• [What you need to do]: Could you output each line below precisely as it stands, without the images?

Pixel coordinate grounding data
----
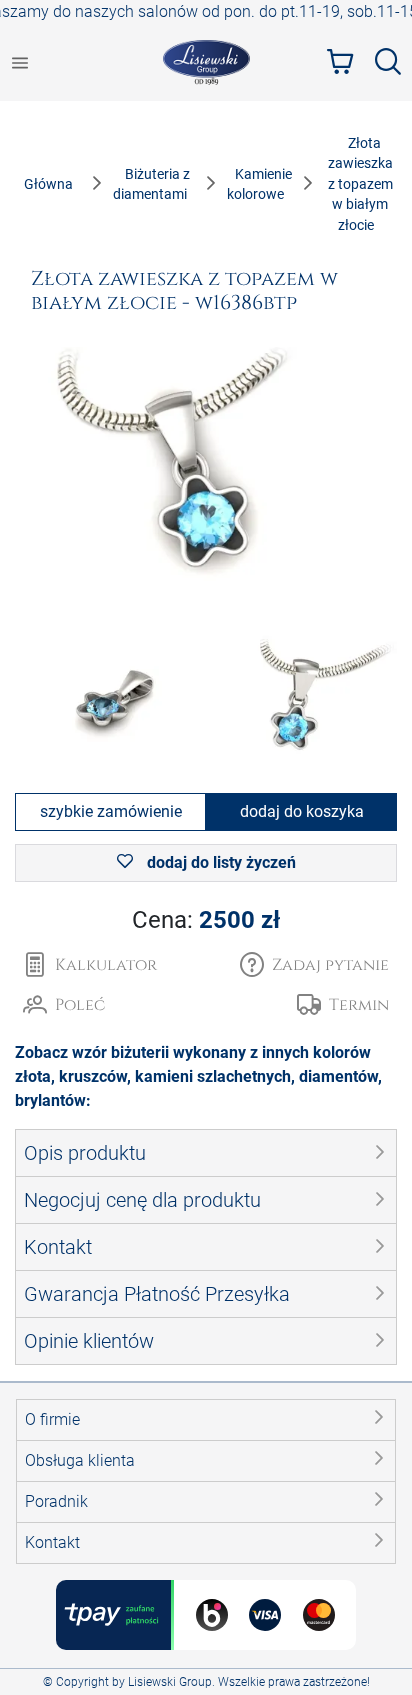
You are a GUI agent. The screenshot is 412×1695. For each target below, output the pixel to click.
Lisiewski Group (170, 1682)
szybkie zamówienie (111, 811)
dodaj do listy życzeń (219, 862)
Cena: (206, 920)
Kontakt (52, 1542)
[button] (314, 965)
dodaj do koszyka (302, 811)
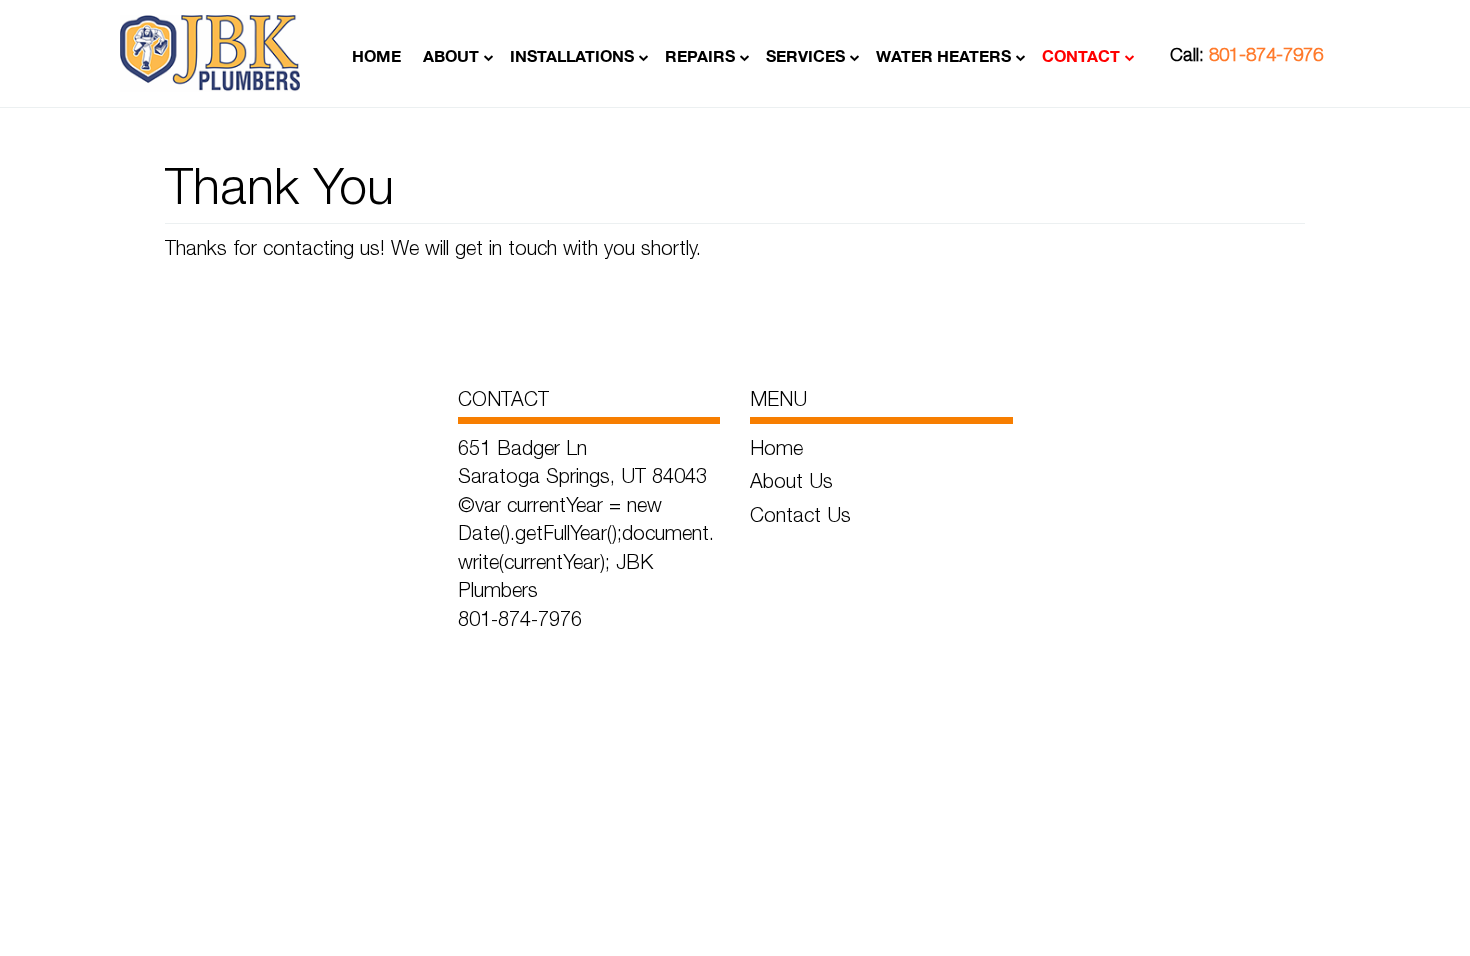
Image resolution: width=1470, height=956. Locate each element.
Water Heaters (943, 55)
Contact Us (800, 514)
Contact (1081, 55)
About (451, 55)
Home (376, 55)
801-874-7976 (1266, 54)
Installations (572, 55)
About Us (791, 480)
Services (805, 55)
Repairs (700, 55)
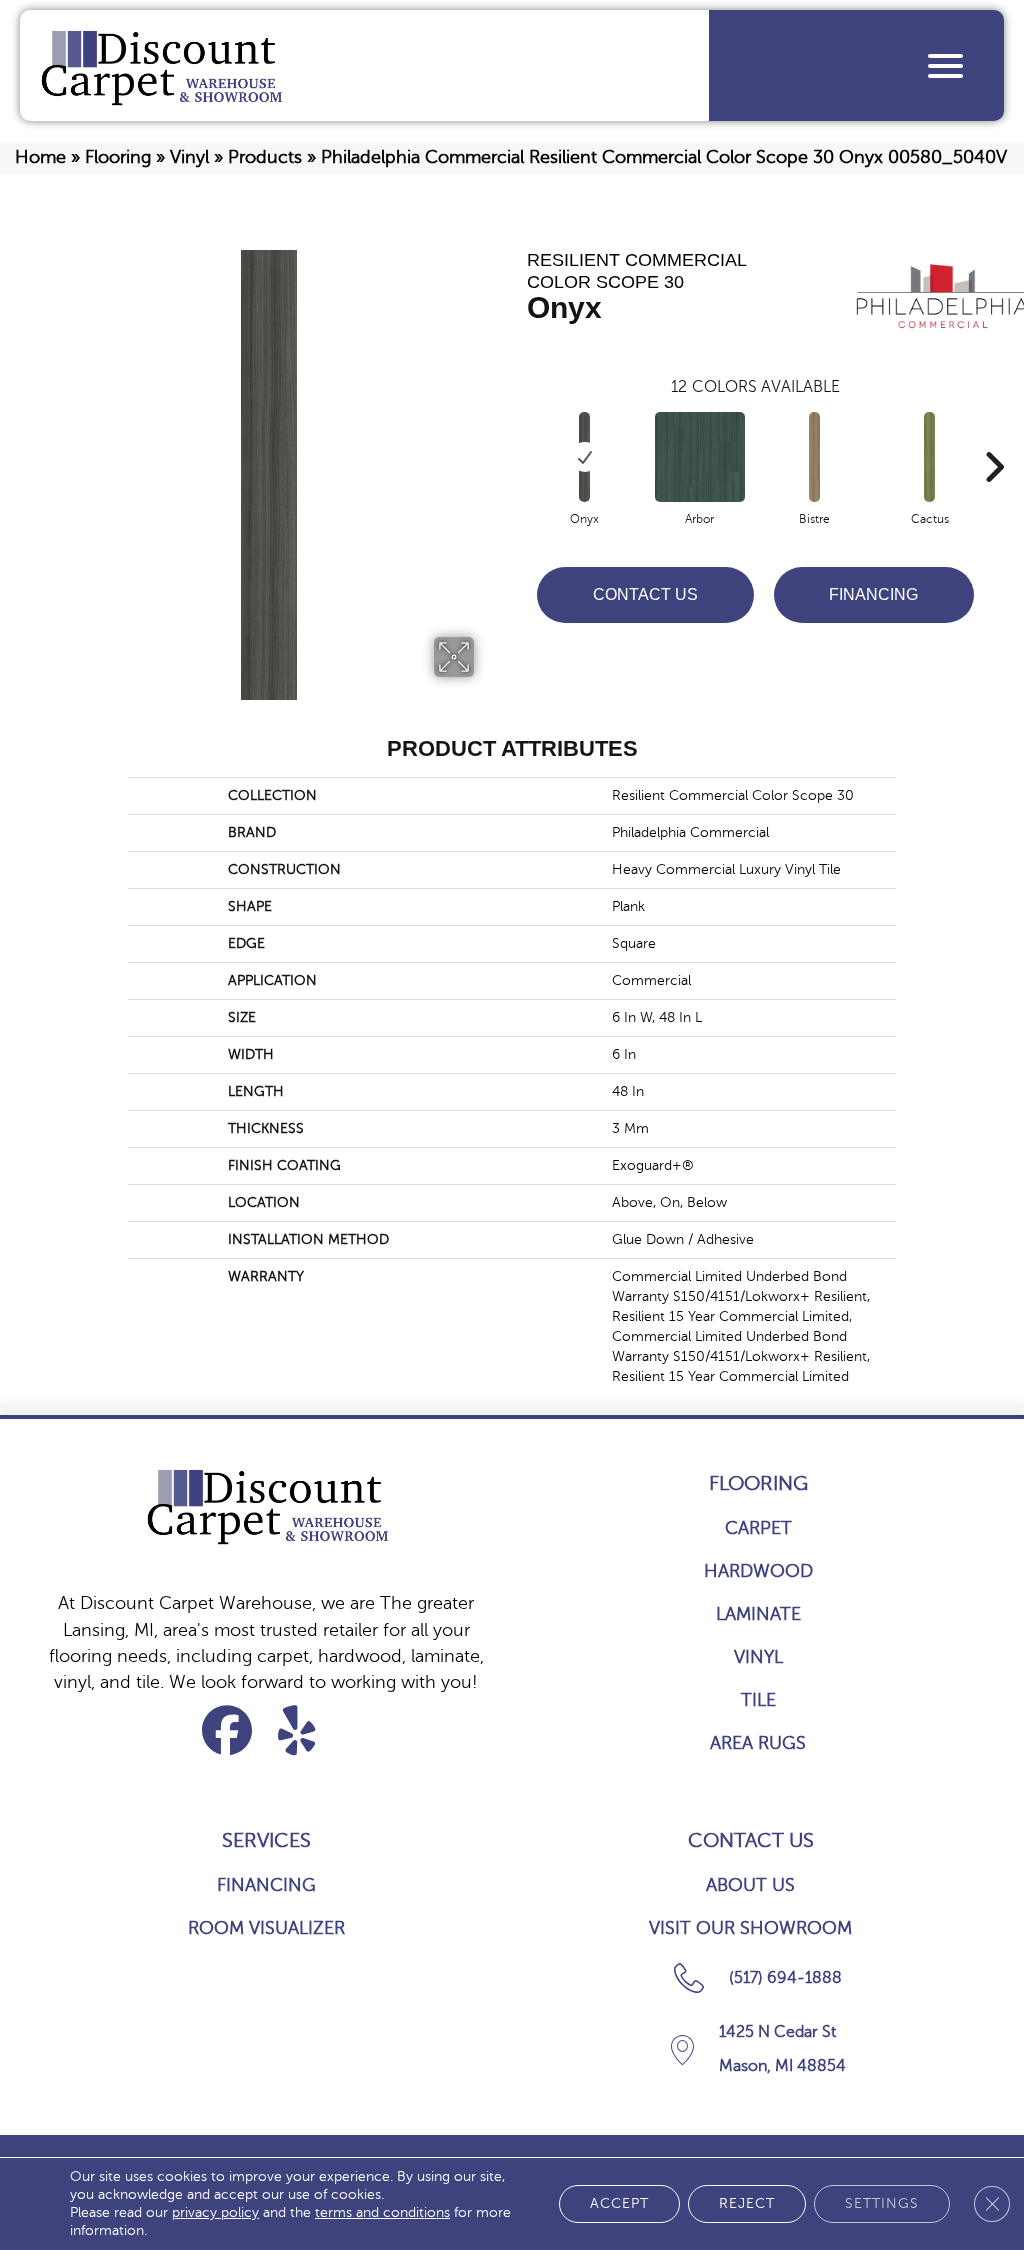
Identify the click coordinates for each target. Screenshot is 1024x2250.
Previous (517, 437)
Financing (873, 594)
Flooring (118, 157)
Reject (747, 2203)
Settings (882, 2203)
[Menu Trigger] (945, 65)
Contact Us (645, 594)
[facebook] (227, 1730)
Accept (619, 2203)
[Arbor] (700, 457)
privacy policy (215, 2212)
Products (265, 157)
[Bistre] (814, 457)
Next (994, 437)
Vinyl (189, 157)
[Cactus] (929, 457)
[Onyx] (584, 457)
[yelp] (297, 1730)
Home (40, 157)
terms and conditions (382, 2212)
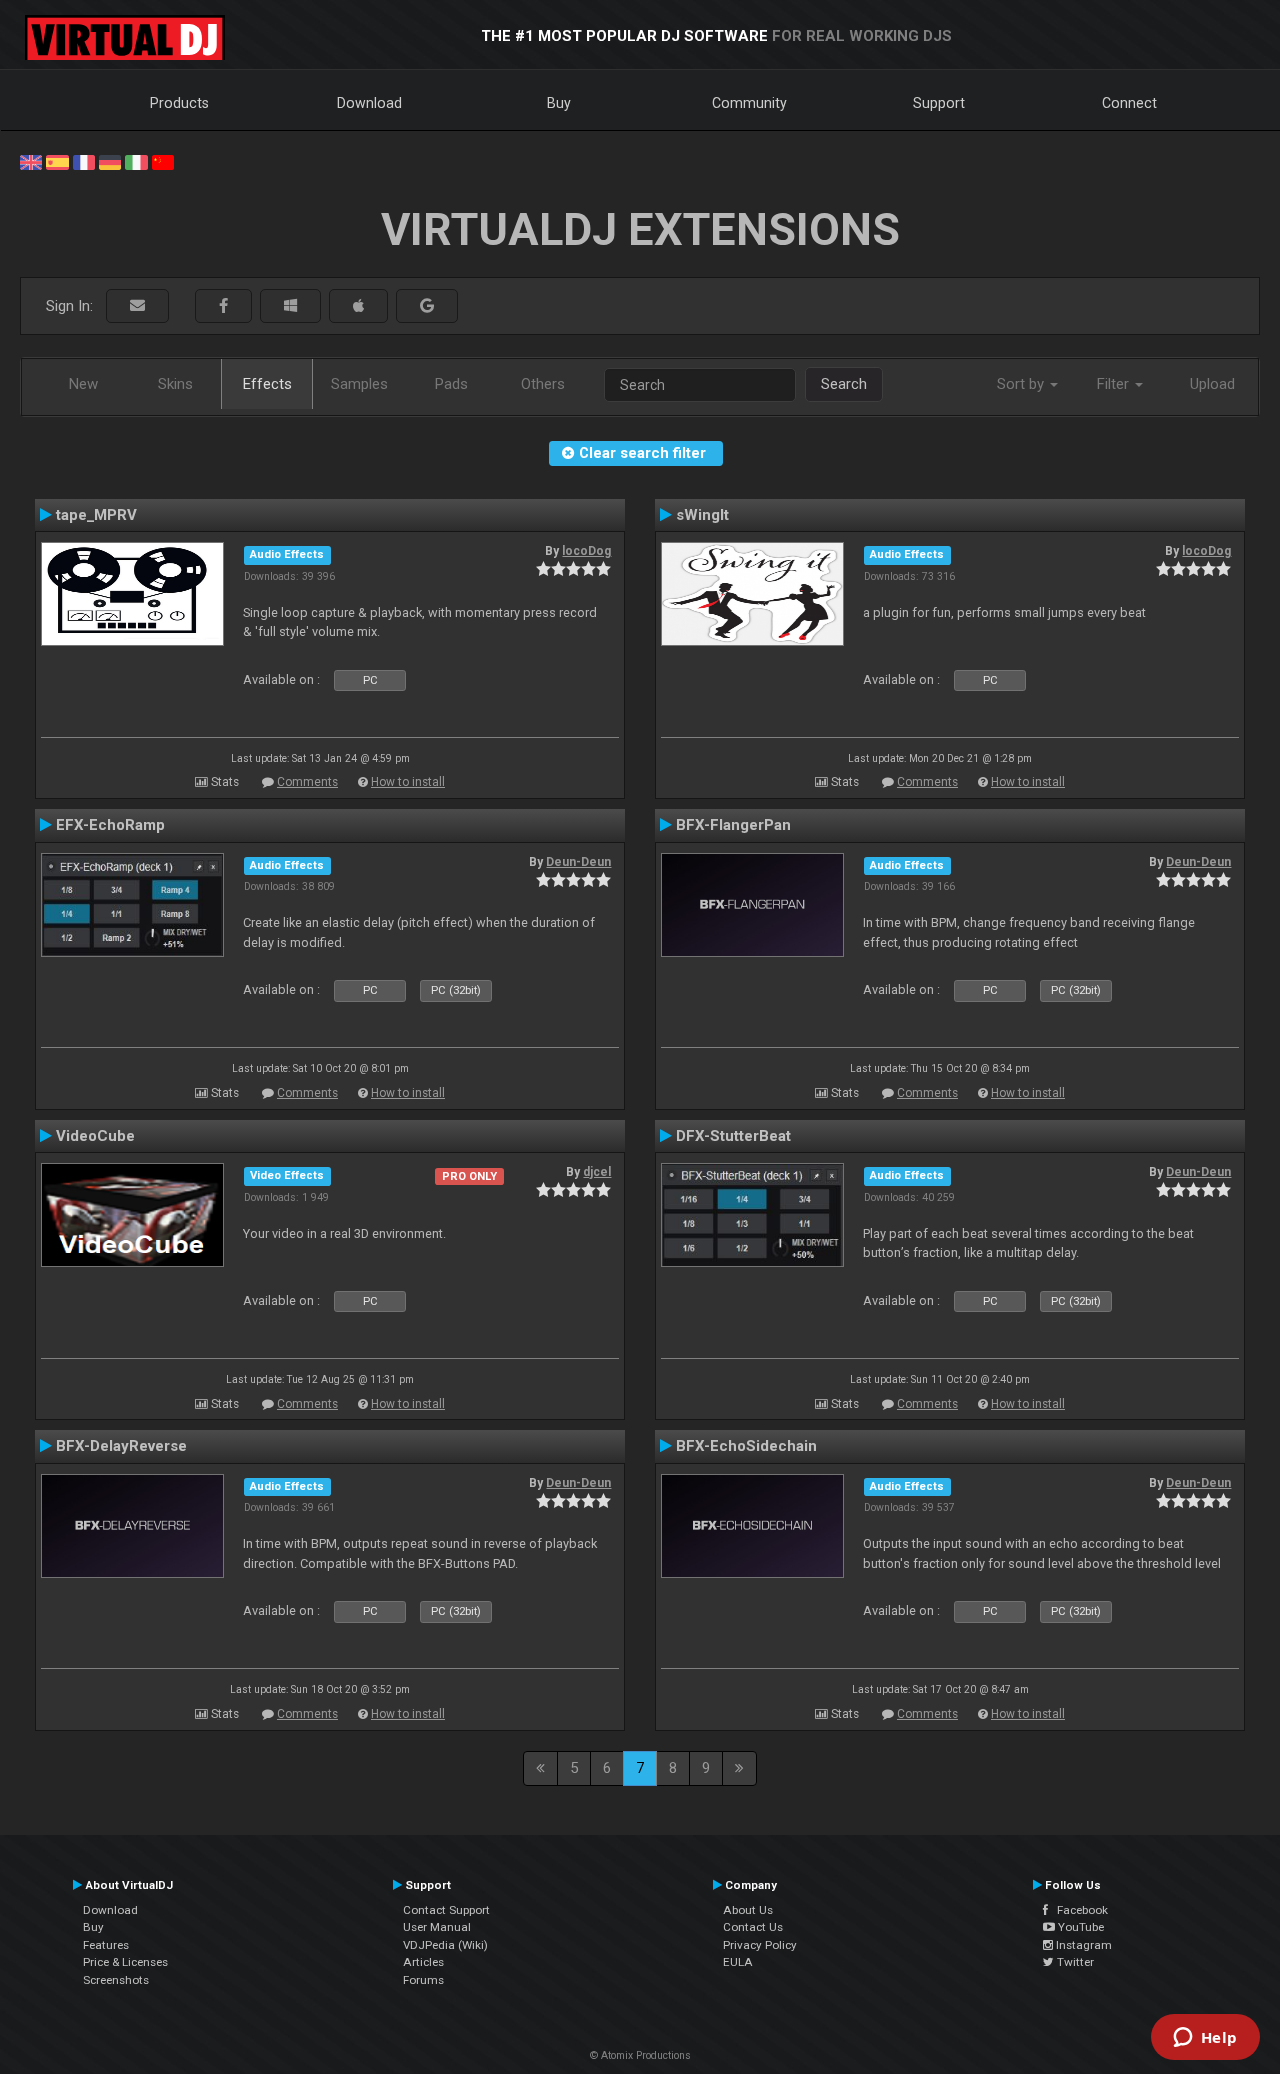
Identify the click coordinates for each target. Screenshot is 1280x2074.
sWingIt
----
• [Answer below]:
You are a GUI agent. The screenshot is 412×1695. For each target below, output the pixel to click.
Lisiewski Group (170, 1682)
szybkie zamówienie (111, 811)
dodaj do listy życzeń (219, 862)
Cena: (206, 920)
Kontakt (52, 1542)
[button] (314, 965)
dodaj do koszyka (302, 811)
Image resolution: width=1470, height=956. Locate each element.
Water Heaters (943, 55)
Contact Us (800, 514)
Contact (1081, 55)
About (451, 55)
Home (376, 55)
801-874-7976 (1266, 54)
Installations (572, 55)
About Us (791, 480)
Services (805, 55)
Repairs (700, 55)
Identify the click coordinates for each target. Screenshot is 1024x2250.
Previous (517, 437)
Financing (873, 594)
Flooring (118, 157)
Reject (747, 2203)
Settings (882, 2203)
[Menu Trigger] (945, 65)
Contact Us (645, 594)
[facebook] (227, 1730)
Accept (619, 2203)
[Arbor] (700, 457)
privacy policy (215, 2212)
Products (265, 157)
[Bistre] (814, 457)
Next (994, 437)
Vinyl (189, 157)
[Cactus] (929, 457)
[Onyx] (584, 457)
[yelp] (297, 1730)
Home (40, 157)
terms and conditions (382, 2212)
Identify the click coordinates for each target. Screenshot is 1280x2074.
sWingIt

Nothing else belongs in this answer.